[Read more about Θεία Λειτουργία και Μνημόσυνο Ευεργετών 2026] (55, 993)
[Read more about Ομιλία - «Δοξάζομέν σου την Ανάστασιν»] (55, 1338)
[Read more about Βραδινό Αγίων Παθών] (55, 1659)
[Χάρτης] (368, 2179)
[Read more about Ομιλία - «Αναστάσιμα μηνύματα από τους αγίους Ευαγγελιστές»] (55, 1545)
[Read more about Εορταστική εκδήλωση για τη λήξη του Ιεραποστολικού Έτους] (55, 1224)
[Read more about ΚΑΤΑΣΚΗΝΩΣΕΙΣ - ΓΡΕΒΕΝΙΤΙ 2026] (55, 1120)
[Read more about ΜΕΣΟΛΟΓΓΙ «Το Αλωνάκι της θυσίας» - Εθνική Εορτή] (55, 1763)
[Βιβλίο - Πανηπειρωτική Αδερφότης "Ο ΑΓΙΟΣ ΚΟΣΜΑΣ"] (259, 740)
# # # # # # #
What this task involves | Please copy every line of the material that contains the word "Read".

Solution for this task |
[Read more about Θεία Λειτουργία και Μνημόσυνο Ευεργετών 2026] (55, 993)
[Read more about Ομιλία - «Δοξάζομέν σου την Ανάστασιν»] (55, 1338)
[Read more about Βραδινό Αγίων Παθών] (55, 1659)
[Read more about Ομιλία - «Αναστάσιμα μηνύματα από τους αγίους Ευαγγελιστές»] (55, 1545)
[Read more about Εορταστική εκδήλωση για τη λήξη του Ιεραποστολικού Έτους] (55, 1224)
[Read more about ΚΑΤΑΣΚΗΝΩΣΕΙΣ - ΓΡΕΒΕΝΙΤΙ 2026] (55, 1120)
[Read more about ΜΕΣΟΛΟΓΓΙ «Το Αλωνάκι της θυσίας» - Εθνική Εορτή] (55, 1763)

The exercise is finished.